Bohemian Rhapsody’ originally had a different title, and other secrets revealed in Sotheby’s exhibition of Freddie Mercury’s personal belongings

Hong Kong fans of British rock band Queen can see items from Freddie Mercury’s personal collection in person at Sotheby’s Freddie Mercury—A World of His Own exhibition until June 30, 2023. Among the collection includes never-before-seen working lyrics in Mercury’s own handwriting, his Adidas trainers, moustache comb and a gold Cartier brooch.

Hong Kong is the only city in Asia to host this collection before the items—around 20 or so—return to London for a month-long exhibition alongside more than 1,000 other items, also from Mercury’s personal belongings, from August 4 to September 5. After that, the collection will be sold in public and private auctions in September.

These items not only highlight different aspects of Mercury’s life, they also reveal fun facts and secret stories that are less well-known to many. Yesterday, Tatler attended the press preview and here are the top five revelations Gabriel Heaton, Sotheby’s books and manuscripts specialist, shared with us.

Garden Lodge record
Mercury was known for his flamboyant, lavish and fun-loving character and lifestyle, and the fact that he was fond of hosting gatherings—whether that is large-scale birthday parties for a guest list of hundreds or intimate dinner parties—at his home called Garden Lodge in Kensington, West London.

Within the Freddie Mercury—A World of His Own exhibition is a record of one such dinner party where one of his guests was Spanish opera soprano Montserrat Caballé, with whom Mercury had collaborated for the album Barcelona (1988). It was the second and final album Mercury recorded outside of his work with Queen, and the collaboration with such a different artist had a lot to do with the wild dinner party.

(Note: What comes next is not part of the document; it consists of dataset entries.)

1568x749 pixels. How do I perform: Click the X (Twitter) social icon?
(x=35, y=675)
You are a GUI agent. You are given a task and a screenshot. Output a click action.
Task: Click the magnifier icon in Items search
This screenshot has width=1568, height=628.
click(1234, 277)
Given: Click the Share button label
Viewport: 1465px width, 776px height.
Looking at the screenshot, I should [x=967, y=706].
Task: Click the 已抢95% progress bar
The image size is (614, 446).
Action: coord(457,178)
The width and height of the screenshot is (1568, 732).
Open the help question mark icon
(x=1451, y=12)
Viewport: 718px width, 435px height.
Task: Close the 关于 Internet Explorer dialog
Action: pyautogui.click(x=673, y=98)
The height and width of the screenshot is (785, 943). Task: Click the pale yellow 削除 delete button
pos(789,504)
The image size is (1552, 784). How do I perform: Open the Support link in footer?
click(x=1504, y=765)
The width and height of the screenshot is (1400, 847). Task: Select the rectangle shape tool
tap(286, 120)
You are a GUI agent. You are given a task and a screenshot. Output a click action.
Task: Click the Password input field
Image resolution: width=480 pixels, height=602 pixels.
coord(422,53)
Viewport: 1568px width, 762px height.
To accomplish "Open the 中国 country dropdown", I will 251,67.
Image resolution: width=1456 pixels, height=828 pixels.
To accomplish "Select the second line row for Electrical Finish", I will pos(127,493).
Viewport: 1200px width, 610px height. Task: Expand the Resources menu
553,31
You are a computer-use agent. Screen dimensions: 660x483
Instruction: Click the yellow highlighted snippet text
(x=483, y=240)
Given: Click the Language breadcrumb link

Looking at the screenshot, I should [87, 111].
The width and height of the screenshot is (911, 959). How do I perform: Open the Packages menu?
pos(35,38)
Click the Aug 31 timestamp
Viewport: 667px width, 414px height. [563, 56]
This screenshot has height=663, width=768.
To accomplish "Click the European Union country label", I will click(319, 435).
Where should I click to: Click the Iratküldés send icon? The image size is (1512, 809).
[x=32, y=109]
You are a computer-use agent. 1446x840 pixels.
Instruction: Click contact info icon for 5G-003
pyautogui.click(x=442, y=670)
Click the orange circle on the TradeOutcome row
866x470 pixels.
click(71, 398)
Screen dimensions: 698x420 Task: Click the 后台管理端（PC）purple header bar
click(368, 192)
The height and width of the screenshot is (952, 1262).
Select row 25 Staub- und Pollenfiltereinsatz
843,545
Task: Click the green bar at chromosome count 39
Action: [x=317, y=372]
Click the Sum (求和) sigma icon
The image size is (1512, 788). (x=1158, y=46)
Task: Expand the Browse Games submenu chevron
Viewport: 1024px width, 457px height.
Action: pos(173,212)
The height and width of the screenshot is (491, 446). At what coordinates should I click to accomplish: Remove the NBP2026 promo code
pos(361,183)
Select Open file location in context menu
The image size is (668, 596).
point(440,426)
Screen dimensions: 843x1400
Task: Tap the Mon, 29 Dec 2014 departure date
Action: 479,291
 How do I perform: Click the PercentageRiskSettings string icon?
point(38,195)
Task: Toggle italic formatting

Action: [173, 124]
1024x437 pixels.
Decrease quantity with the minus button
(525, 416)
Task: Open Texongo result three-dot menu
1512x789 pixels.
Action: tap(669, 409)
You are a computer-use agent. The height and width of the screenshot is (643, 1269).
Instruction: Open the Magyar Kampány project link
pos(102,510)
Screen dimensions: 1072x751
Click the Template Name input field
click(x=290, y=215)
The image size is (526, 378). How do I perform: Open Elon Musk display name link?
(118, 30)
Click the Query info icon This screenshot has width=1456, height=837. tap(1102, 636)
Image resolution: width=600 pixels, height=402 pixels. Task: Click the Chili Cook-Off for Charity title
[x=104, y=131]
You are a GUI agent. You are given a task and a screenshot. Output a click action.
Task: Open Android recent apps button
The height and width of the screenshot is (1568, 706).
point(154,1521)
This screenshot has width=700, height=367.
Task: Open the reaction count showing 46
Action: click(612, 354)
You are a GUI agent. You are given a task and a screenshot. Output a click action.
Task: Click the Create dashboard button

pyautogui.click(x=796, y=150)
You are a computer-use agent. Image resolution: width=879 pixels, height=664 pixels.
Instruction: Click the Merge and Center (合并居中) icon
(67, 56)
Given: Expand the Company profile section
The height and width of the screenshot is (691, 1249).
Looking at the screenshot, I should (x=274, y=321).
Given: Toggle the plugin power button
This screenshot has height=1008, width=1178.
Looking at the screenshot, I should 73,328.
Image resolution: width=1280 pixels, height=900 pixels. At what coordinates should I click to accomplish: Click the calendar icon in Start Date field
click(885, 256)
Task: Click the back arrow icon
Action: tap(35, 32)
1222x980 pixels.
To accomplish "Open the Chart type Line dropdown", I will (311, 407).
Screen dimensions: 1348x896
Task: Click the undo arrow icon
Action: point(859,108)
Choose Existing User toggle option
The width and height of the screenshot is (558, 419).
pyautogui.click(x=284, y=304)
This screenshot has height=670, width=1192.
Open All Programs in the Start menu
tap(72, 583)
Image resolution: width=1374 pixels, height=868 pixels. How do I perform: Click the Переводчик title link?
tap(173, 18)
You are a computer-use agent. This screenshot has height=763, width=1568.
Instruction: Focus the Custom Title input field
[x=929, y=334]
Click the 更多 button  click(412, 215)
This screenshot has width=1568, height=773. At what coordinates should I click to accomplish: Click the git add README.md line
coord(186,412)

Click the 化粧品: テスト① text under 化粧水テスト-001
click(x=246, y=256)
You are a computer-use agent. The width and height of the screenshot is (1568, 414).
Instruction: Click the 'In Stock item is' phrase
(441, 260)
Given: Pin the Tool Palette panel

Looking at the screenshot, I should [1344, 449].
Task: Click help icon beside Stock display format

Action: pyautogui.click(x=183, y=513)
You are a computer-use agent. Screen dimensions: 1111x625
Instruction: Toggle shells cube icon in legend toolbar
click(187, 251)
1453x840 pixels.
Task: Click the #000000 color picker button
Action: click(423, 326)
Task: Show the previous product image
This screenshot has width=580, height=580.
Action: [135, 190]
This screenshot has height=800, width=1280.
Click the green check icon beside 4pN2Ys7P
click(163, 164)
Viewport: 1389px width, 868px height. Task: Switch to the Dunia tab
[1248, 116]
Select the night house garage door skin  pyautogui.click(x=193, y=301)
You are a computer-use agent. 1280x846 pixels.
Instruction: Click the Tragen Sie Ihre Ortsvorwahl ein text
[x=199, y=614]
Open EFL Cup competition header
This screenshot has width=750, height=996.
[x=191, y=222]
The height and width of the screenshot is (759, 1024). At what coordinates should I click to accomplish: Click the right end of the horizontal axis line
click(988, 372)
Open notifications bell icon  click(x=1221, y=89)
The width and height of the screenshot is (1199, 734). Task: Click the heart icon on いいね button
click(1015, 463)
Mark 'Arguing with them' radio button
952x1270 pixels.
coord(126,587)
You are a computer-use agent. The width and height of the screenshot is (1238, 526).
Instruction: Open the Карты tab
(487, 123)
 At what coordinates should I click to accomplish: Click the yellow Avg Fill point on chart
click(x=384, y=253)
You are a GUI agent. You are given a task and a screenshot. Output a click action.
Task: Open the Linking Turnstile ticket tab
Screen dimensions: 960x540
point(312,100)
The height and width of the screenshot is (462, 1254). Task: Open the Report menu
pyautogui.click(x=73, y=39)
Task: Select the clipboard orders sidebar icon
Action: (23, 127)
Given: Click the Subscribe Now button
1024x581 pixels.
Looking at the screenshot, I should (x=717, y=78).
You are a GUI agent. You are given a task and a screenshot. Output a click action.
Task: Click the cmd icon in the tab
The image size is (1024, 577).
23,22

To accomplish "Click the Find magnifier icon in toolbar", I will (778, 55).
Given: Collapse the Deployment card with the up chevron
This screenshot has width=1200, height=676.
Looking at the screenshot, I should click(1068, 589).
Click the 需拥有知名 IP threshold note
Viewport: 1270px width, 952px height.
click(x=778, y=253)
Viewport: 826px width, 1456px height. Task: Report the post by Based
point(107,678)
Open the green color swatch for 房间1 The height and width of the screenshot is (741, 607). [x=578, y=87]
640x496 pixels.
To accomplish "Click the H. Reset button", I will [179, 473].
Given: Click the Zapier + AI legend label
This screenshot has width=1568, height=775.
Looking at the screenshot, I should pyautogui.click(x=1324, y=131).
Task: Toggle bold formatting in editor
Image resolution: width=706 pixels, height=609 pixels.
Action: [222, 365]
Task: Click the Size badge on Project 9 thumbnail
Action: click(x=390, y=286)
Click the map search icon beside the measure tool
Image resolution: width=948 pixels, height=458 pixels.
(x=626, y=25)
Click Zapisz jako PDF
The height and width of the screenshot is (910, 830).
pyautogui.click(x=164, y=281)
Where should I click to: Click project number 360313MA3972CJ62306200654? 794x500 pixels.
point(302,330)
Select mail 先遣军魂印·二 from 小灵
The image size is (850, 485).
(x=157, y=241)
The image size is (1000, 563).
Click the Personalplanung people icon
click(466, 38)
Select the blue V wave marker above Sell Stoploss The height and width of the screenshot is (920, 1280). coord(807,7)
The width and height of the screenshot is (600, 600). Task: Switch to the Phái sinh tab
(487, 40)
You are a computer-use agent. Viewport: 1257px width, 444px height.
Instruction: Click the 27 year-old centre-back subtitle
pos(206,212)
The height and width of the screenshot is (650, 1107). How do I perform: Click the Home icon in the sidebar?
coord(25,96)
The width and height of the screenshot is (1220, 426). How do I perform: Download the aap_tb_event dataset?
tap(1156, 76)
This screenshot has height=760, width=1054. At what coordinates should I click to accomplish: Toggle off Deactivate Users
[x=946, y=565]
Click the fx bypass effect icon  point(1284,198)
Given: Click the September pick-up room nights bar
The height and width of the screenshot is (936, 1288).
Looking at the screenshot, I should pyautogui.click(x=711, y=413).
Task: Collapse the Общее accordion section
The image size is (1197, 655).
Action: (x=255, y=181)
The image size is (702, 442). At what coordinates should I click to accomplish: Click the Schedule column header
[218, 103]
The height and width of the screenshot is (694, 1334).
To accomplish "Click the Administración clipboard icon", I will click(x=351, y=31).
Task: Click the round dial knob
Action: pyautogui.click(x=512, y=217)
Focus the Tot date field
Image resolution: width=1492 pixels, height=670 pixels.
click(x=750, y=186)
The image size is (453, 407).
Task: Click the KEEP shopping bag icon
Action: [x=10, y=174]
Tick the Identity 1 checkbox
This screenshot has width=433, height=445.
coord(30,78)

“The two sang together until 2.30 in the morning, when she had to catch a plane,” Heaton says. “It was Montserrat who said, ‘Freddie, we must work together.’ He said, ‘Okay, shall we write a song?’ She said, ‘No, no, no, not a song. We’ll do an album’. It was terrifying [for Mercury]. He wasn’t a trained opera singer.”

Custom crown
Designed by costume designer, and Mercury’s friend, Diana Moseley specifically for the singer, the crown was worn by Mercury on stage during his Magic Tour in 1986. The crown, paired with a regal red robe, was “a brilliant example of his exuberant flamboyant costumes. [There were] lots and lots more like that. He was very interested in costume; he used to sew sequins on to his stage costumes and worked very closely with designers,” says Heaton.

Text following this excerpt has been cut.